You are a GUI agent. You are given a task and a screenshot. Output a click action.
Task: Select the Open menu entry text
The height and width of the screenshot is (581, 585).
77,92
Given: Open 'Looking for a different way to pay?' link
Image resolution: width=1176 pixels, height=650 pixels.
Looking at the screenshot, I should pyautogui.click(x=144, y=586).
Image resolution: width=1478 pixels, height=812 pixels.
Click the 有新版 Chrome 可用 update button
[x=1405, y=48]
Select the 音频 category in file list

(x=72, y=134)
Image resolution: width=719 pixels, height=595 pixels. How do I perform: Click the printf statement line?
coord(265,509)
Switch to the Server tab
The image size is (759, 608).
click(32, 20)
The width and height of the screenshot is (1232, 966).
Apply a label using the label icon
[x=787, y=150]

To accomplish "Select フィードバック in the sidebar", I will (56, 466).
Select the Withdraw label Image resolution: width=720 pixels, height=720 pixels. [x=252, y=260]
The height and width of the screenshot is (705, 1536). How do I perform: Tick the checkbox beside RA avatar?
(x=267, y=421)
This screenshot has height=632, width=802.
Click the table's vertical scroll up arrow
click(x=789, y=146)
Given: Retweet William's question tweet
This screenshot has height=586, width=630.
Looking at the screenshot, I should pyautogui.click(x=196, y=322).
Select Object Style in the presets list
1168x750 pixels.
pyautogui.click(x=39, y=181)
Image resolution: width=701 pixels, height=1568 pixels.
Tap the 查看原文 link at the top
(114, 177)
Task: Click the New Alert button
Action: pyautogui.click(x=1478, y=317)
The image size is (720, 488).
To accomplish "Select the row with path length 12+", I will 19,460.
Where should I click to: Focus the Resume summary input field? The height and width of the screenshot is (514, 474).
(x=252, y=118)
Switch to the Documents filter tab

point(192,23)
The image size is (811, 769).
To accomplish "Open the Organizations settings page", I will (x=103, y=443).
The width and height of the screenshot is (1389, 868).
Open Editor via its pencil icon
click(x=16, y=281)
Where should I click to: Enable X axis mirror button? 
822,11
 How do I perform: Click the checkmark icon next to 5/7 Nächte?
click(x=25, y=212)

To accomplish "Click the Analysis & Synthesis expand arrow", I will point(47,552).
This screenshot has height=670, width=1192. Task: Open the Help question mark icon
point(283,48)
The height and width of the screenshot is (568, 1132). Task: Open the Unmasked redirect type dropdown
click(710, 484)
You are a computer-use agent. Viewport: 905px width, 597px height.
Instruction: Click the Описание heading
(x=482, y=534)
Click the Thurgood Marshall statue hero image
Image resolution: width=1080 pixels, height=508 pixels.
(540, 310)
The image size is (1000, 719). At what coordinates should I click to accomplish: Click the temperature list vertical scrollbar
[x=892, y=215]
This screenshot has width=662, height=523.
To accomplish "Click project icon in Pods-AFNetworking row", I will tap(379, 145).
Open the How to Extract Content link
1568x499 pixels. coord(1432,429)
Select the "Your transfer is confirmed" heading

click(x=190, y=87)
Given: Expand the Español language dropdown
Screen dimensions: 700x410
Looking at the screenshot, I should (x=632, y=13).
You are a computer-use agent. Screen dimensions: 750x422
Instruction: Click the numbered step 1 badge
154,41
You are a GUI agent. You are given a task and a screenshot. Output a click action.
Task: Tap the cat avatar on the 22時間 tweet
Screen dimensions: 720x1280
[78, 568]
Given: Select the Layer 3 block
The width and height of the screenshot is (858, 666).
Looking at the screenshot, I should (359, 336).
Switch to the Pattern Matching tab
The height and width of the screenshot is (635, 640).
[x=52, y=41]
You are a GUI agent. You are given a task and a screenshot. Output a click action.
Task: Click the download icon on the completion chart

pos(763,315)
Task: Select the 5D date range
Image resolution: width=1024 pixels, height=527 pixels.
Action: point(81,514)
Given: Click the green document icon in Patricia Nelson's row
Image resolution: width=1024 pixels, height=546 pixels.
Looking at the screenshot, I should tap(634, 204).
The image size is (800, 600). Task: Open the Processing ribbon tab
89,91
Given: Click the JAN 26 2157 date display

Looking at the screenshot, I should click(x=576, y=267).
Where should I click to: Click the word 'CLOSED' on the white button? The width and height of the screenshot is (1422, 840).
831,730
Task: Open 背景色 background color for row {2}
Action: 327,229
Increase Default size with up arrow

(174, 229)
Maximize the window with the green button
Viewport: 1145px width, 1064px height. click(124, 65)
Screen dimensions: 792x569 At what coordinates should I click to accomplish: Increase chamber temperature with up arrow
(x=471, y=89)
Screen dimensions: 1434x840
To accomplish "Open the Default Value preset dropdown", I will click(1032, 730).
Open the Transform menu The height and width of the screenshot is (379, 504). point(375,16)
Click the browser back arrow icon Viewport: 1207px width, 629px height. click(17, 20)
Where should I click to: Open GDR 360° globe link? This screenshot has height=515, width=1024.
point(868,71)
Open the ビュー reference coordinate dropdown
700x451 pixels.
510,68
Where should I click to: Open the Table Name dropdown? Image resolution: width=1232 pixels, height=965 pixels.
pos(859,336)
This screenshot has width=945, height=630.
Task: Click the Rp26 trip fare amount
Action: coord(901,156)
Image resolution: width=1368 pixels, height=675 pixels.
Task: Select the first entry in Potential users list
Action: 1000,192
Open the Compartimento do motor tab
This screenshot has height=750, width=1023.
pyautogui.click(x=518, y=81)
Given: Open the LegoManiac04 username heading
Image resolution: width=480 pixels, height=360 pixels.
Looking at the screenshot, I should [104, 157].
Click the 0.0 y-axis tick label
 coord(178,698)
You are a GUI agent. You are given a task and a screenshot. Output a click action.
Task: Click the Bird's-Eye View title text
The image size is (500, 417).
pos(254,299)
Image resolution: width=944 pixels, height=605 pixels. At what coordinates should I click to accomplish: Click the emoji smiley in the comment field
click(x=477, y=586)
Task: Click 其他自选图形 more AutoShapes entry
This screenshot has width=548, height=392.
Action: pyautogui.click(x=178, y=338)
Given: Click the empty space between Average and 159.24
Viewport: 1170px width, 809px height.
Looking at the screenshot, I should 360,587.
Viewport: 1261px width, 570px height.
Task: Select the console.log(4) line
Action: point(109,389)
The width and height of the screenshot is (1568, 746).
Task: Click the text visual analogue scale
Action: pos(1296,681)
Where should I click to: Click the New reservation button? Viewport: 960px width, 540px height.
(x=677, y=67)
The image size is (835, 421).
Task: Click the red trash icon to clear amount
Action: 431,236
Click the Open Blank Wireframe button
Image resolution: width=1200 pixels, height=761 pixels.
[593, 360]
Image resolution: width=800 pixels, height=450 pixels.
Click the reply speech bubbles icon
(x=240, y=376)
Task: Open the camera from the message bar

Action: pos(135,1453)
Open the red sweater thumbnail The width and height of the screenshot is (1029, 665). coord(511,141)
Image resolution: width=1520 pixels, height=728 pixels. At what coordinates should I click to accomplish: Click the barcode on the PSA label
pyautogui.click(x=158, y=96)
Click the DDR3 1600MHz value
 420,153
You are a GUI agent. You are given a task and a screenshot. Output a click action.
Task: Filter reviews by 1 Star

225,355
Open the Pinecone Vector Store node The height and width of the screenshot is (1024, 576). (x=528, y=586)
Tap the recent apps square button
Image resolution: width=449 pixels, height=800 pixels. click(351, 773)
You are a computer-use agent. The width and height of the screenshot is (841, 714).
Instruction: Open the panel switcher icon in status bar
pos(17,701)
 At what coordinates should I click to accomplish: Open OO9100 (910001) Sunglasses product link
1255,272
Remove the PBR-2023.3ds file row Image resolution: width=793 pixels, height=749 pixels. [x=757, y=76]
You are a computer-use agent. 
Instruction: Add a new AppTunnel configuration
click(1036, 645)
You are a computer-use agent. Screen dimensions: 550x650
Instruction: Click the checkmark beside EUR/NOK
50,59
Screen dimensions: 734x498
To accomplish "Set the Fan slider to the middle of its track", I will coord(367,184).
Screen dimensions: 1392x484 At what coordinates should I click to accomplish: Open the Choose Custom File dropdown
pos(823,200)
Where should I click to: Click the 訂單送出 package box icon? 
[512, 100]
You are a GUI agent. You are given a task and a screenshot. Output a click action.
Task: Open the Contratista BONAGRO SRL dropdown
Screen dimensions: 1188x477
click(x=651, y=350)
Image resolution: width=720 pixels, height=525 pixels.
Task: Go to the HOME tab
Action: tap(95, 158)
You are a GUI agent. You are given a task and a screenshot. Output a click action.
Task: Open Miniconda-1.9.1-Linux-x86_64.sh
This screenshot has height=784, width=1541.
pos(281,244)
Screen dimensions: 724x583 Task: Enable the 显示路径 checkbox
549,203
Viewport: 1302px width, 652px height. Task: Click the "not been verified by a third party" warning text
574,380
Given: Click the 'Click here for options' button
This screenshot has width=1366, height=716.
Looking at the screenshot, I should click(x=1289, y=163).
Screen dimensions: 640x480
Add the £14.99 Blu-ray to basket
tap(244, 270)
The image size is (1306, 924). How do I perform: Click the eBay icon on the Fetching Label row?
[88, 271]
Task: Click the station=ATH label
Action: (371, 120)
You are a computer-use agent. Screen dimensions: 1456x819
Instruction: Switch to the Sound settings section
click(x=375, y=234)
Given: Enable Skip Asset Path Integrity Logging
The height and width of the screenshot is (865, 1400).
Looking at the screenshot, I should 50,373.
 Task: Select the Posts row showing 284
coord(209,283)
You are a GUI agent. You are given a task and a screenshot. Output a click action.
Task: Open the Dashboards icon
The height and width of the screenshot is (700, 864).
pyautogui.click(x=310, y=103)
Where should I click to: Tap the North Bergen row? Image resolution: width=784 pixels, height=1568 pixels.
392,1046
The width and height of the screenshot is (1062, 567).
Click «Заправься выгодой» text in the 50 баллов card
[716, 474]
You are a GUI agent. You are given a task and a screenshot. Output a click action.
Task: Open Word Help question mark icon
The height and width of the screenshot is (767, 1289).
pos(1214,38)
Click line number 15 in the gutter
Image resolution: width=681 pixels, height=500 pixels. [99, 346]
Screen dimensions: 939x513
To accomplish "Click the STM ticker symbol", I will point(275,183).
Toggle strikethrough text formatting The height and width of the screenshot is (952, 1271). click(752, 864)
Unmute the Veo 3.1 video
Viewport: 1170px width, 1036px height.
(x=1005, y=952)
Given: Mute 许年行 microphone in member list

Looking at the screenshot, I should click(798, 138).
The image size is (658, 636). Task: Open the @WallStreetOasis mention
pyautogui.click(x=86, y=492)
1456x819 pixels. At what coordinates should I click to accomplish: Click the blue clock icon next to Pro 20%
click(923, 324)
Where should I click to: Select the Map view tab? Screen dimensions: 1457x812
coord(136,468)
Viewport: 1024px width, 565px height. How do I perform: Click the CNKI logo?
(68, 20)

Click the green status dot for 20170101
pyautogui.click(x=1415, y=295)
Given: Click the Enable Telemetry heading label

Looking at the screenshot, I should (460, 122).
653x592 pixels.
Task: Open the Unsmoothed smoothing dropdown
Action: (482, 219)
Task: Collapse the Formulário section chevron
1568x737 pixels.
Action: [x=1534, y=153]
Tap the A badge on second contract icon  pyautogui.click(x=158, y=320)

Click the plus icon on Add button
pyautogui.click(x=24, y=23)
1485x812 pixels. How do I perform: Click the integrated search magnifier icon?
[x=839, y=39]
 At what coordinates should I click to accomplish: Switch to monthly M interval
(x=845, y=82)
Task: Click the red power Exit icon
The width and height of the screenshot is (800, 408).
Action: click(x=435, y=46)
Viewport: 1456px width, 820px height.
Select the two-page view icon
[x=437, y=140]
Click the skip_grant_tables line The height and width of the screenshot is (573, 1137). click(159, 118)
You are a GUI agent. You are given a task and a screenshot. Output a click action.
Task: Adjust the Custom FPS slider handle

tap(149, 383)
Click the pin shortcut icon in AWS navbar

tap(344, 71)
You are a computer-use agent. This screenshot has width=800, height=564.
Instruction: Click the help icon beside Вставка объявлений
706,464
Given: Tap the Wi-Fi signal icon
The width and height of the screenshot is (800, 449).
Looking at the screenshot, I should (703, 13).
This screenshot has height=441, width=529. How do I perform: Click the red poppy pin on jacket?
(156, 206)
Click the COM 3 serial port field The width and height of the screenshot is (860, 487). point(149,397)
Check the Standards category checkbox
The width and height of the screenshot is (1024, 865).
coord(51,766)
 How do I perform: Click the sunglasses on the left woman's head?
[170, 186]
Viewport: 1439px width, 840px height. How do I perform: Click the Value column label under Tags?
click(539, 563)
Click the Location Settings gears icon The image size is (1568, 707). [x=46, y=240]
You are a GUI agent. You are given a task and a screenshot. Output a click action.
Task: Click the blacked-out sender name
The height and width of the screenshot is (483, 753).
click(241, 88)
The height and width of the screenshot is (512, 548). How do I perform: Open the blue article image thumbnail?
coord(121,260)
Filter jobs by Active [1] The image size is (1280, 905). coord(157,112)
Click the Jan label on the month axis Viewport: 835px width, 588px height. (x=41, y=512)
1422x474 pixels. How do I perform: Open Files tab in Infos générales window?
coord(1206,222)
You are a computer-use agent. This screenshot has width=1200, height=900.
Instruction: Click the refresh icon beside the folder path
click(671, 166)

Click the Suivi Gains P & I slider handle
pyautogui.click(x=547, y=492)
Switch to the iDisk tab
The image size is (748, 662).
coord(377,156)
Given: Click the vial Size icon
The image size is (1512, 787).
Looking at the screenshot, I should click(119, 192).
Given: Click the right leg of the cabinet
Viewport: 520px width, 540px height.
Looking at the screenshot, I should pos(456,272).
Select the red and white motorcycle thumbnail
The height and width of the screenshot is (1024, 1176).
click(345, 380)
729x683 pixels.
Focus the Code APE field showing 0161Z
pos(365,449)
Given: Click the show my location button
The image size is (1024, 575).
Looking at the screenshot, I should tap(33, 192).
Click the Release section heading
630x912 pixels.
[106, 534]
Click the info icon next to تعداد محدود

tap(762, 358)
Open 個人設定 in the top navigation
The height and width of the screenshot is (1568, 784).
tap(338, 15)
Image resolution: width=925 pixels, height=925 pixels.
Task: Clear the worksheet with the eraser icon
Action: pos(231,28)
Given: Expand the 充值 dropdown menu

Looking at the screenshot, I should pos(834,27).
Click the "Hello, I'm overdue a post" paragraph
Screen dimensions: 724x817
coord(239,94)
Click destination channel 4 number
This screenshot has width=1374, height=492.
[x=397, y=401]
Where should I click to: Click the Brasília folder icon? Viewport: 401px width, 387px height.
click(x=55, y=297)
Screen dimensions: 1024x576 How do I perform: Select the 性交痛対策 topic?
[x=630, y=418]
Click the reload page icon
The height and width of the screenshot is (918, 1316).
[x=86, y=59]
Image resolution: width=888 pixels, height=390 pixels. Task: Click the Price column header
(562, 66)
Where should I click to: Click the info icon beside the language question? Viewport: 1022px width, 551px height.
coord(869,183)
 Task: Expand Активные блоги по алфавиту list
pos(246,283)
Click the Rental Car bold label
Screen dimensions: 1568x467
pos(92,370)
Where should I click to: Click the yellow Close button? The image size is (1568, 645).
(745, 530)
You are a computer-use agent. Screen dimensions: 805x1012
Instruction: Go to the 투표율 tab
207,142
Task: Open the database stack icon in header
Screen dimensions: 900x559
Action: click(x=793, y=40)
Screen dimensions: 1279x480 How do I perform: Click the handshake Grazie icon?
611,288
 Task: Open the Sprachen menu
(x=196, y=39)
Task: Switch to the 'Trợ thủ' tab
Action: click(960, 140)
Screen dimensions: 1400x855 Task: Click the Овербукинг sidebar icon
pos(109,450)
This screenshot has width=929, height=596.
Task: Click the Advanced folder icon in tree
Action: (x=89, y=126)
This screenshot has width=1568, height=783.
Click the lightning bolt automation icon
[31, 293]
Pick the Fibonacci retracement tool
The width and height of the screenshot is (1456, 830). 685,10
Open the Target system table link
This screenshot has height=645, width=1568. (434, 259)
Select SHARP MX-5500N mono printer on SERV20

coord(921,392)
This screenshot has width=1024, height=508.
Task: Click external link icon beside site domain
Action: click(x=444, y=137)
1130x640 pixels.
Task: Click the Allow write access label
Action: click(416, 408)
---+---
Ziel der Aufgabe = Kannst du das Material oben vom Anfang bis einschließlich der Zeile mit „(x=72, y=134)“ Zeile für Zeile unverändert herausschreiben?

Schriftliche Antwort =
You are a GUI agent. You are given a task and a screenshot. Output a click action.
Task: Select the Open menu entry text
The height and width of the screenshot is (581, 585).
77,92
Given: Open 'Looking for a different way to pay?' link
Image resolution: width=1176 pixels, height=650 pixels.
Looking at the screenshot, I should pyautogui.click(x=144, y=586).
Image resolution: width=1478 pixels, height=812 pixels.
Click the 有新版 Chrome 可用 update button
[x=1405, y=48]
Select the 音频 category in file list

(x=72, y=134)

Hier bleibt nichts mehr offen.